Frolicking with Round Balls,
New Zealand Style

Jim Reed

New Zealand Club Shoot

16 June 1996

Last weekend, our club, the Rotorua Black Powder Club (RBPC) held its annual Round Ball Frolic. What on earth is a round ball frolic? Well you may ask. Crack open a can, throw another log on the fire and move closer to the light.

When we ventured out on Saturday morning it was hosing down. It had all the beginnings of a great day. Rain, cold and mud. But, as things go, by the time we hit the range, the water had slowed to a trickle, and from then on, it got better.

More than twenty brave and hearty individuals turned out. Some were dressed in their shooting finery, but most of us took the more practical angle of staying dry and keeping warm. We each paid our dues and received a card (seven of spades for me) and a pencil.

The first shoot was the card shoot at a distance of around 25 yards or meters, depending upon when you went to school. As our eyesight is not getting better, we all had to wander up to the target and find where our card was placed. A simple task of placing five balls into the card. Simple for some, but most of us need the practice. The quality of cards ranged from those that had been gutted by a close collection of hits to those that could be immediately used by the shooter for poker.

Never was any good at cards anyway!

Data records:
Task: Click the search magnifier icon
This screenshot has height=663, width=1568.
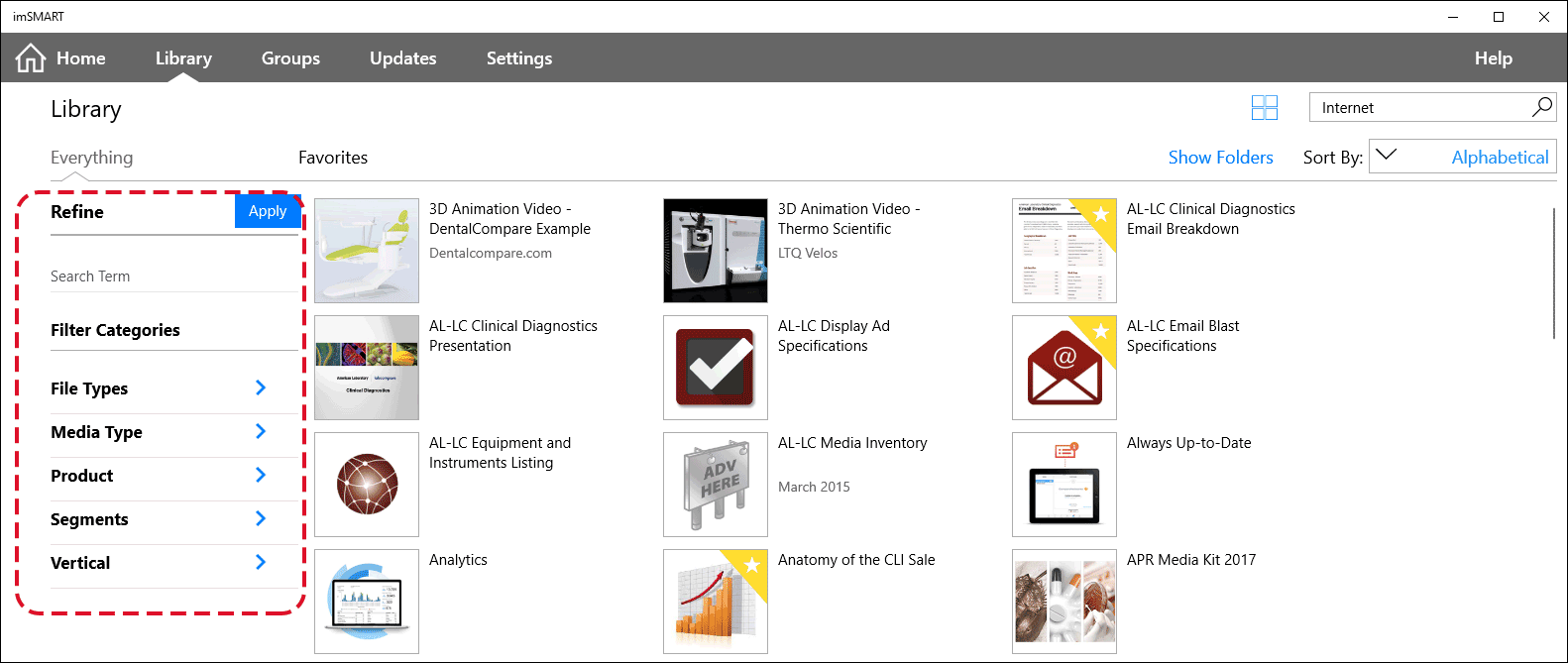Action: pyautogui.click(x=1542, y=107)
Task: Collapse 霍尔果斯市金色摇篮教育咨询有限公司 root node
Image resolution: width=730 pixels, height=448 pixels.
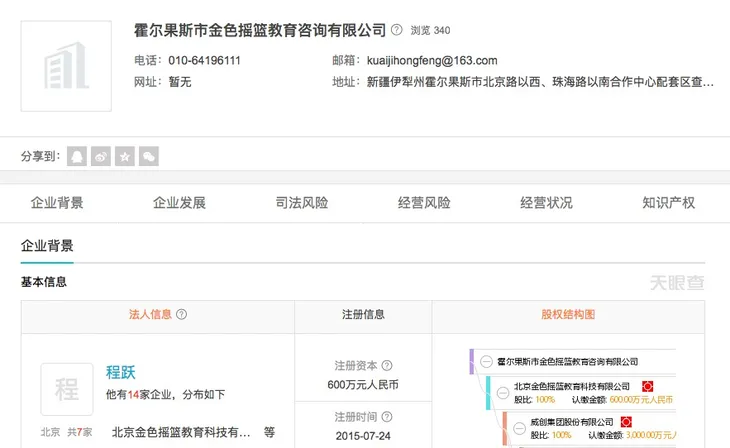Action: pos(485,361)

Exercise set:
[a] Write out the round ball frolic account word for word. Begin at the words "New Zealand Club" and stop after "to the light.".
[b] Extend the round ball frolic account, picking up after its final sentence.

Answer list:
[a]
New Zealand Club Shoot

16 June 1996

Last weekend, our club, the Rotorua Black Powder Club (RBPC) held its annual Round Ball Frolic. What on earth is a round ball frolic? Well you may ask. Crack open a can, throw another log on the fire and move closer to the light.

[b]
Some kind publican had donated a carton or two of beer cans that were past their sell by date. I'm still not convinced that they all made it to the range, but those that did were strung up on the target rail. From here on it was sudden death. We lined up at twenty yards and each person fired. Those that hit, lived for another five yards further back, until we had a winner. Those cans certainly do explode when they are hit with a .58 cal round ball. At twenty yards you could almost drink the beer.

At that stage, the weather had dried out enough for the Senica shoot to be held. Here is where the cards and pencil came into play. There were a number of targets on the range, and shooters paired off. One of the pair went through and was marked by his partner, and then the other went through.

The first spot was okay. A turkey head at 30 yards. Then came the "horse." RBPC is famous for this contraption. A 44 gallon drum partly filled with water, on four springs. You had to sit on this mobile monster and shoot at a deer head at 25 yards.

Then came the slippery log. A piece of 4 x 2 timber that had lain in the long grass since the last round ball frolic, was the log. It was greasy, and as most of us were wearing gum boots, certainly filled the bill. Luckily we didn't have far to fall. A shot at a disk and a block.

I don't know who thinks up these shoots, but someone has a fiendish imagination. We had three shots at well disguised rabbits hiding in the bush. One I couldn't even see! Okay, rabbits are fine, but not when you have to shoot off the other shoulder, behind an old cable drum that moved every time you leaned on it. After one shot right handed and two left handed, my rabbits were still laughing at me.

The last two stands were a gun port shoot and the chunk shoot. With the gun port, you place your barrel through a small aperture and try to shoot the target. The chunk was a large log that you had to shoot over. All just like in the movies. Having made it to the end, you tallied your score to see how badly you had done.

To restore confidence, we then rolled through a clay bird shoot, where everybody shot in turn, six shots at distances up to 50 yards.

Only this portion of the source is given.